● **PASSAGE GIVEN**:

About: This is Nancy Meyers’ (The Queen of Rom Com) new movie. The Father Of The Bride writer also helmed the project, which stars Alec Baldwin, Meryl Streep, and Steve Martin. Alec Baldwin is getting some Oscar buzz for his performance in the film, but consider it more mosquito level buzz and not, say, fire alarm buzz, as it seems these kudos popping up only a week after Alec Baldwin declared he was a failed actor and plans to retire soon (yeah right. Like any actor has ever willingly retired). Sympathy buzz to keep him in the game methinks?
Writer: Nancy Meyers
Details: 127 pages (2008 draft)
When you’re talking about rom coms, Nancy Meyers is the genre's go-to scribe. When and how that happened, I’m still trying to figure out. It probably has something to do with Hollywood deciding to destroy the romantic comedy by putting Matthew McConaughey in all of them. By giving female audiences some eye candy to look at for two hours and not a lick more, they lowered the bar so much, not even Vern Troyer can get under it. Now that would be a rom com worth seeing. Vern Troyer falling in love.
Anyway, I want to make it clear that I don’t dislike Nancy Meyers. But I do think she heavily skews her writing to please the female crowd, and pretty much ignores us dudes. As a result we get a lot of overly sappy, heavy on the schmaltz, love fests whose greatest accomplishment is making your female date go, “Awwwww” at least five times during the two hours. Whatever happened to romantic comedies with edge? Like Pretty Woman? The lead female was a hooker for God’s sake! I wonder if anybody'd have the balls to make that today.
Well, word on the street is that “It’s Complicated” is good. Of course, this time of year every movie is good because, well, it’s “For Your Consideration” season. For those who don’t live in Los Angeles, this is a very strange fortnight whereby studios pay thousands upon thousands of dollars to place “For Your Consideration” ads in the major trade magazines. You see very intensely lit dramatic shots of, say, Kevin James, accompanied by, I kid you not, the words, “For Your Consideration. Best Actor: Kevin James.” The magazines don’t even run any articles during this time. It’s all about propping up actors and movies that have no business being propped up.

● **PROVIDED DATA**:
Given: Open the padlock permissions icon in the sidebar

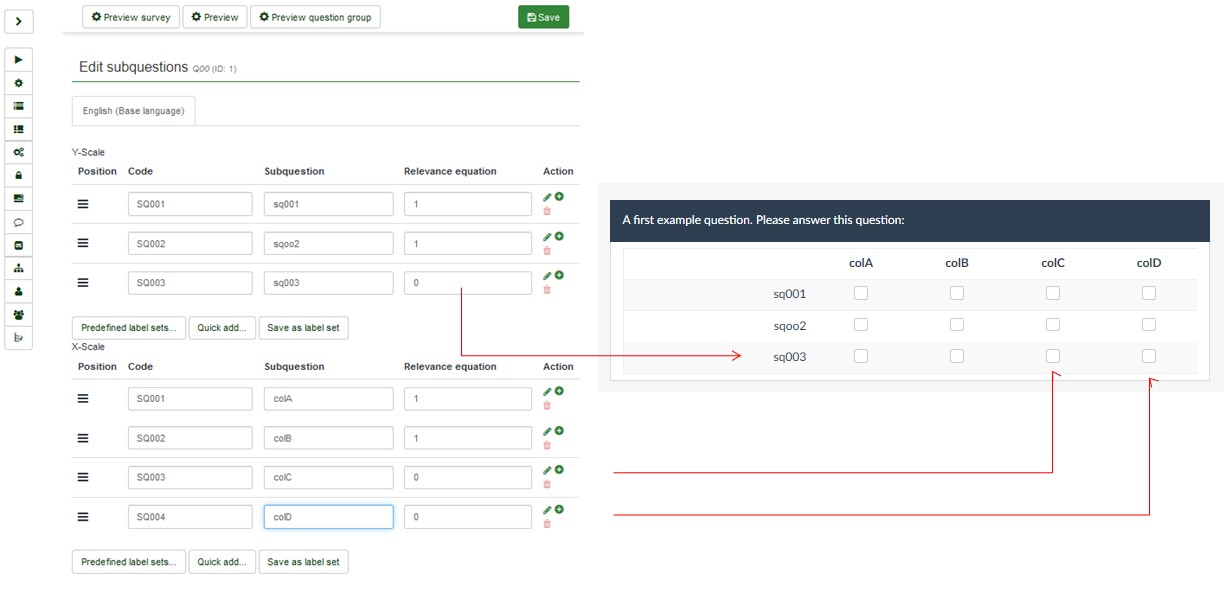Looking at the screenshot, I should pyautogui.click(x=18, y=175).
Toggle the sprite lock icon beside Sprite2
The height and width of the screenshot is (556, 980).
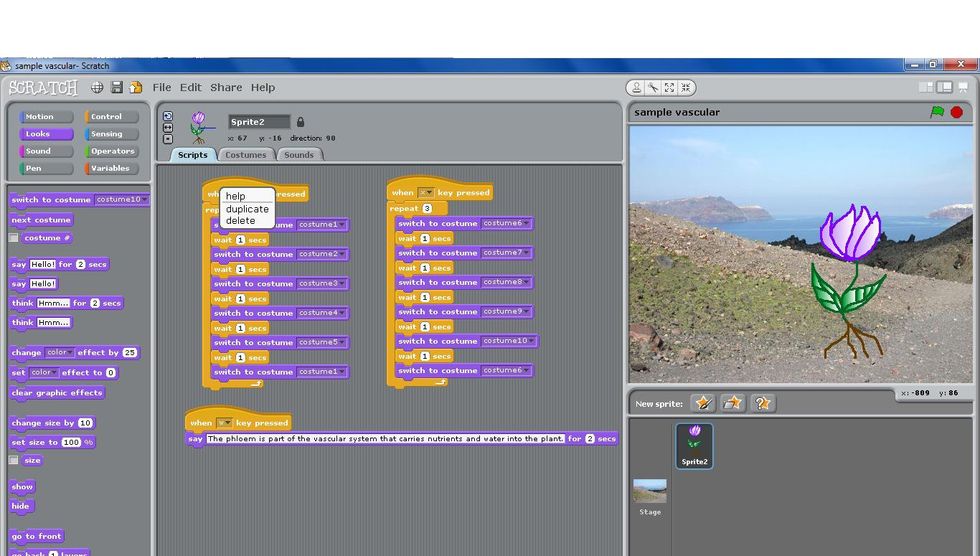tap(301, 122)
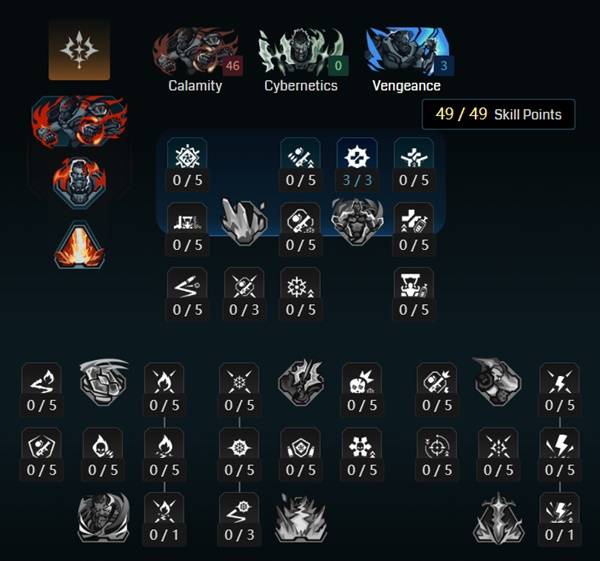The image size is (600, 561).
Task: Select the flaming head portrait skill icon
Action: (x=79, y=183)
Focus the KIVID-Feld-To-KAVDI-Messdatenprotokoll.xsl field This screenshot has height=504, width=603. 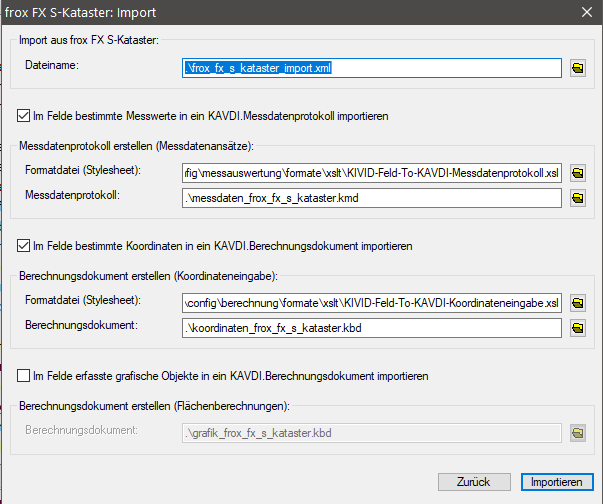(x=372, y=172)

● **WHAT YOU NEED TO DO**: Continue the review of Nancy Meyers's script for "It's Complicated" from the point where it stops. The records are unrelated to the task.

● **EXPECTED OUTPUT**:
But I digress. Luckily, we get to cut through the shit here and see the project in its most basic buzz-free form, the script. So how is the script for “It’s Complicated?”
Jane is in her fifties but, as Meyers puts it, “…knows 50 is not the new 40 and because of that, she is still described by all who know her as beautiful.” It’s been ten years since her and her lawyer husband, Jake, got divorced so you’d think she’d be over it. And for the most part, she is. But the youngest of Jane’s three children is finally heading off to L.A. to pursue acting, and while Jane’s thrilled for her, it means she’ll be all by herself for the first time since the divorce.
Her rom-com friendly occupation of owning a bakery only takes so much time out of the day, so she’s decided to distract herself by building an addition to her house that will take advantage of the wonderful view on the far side of her home (rich people have such difficult lives). Adam, the handsome-but-doesn’t-know-it 40 year old architect, swoops in to manage the project and although the last thing Jane wants is the complication that comes with any sort of romantic involvement, there’s clearly a chemistry between the two, so she lets him in.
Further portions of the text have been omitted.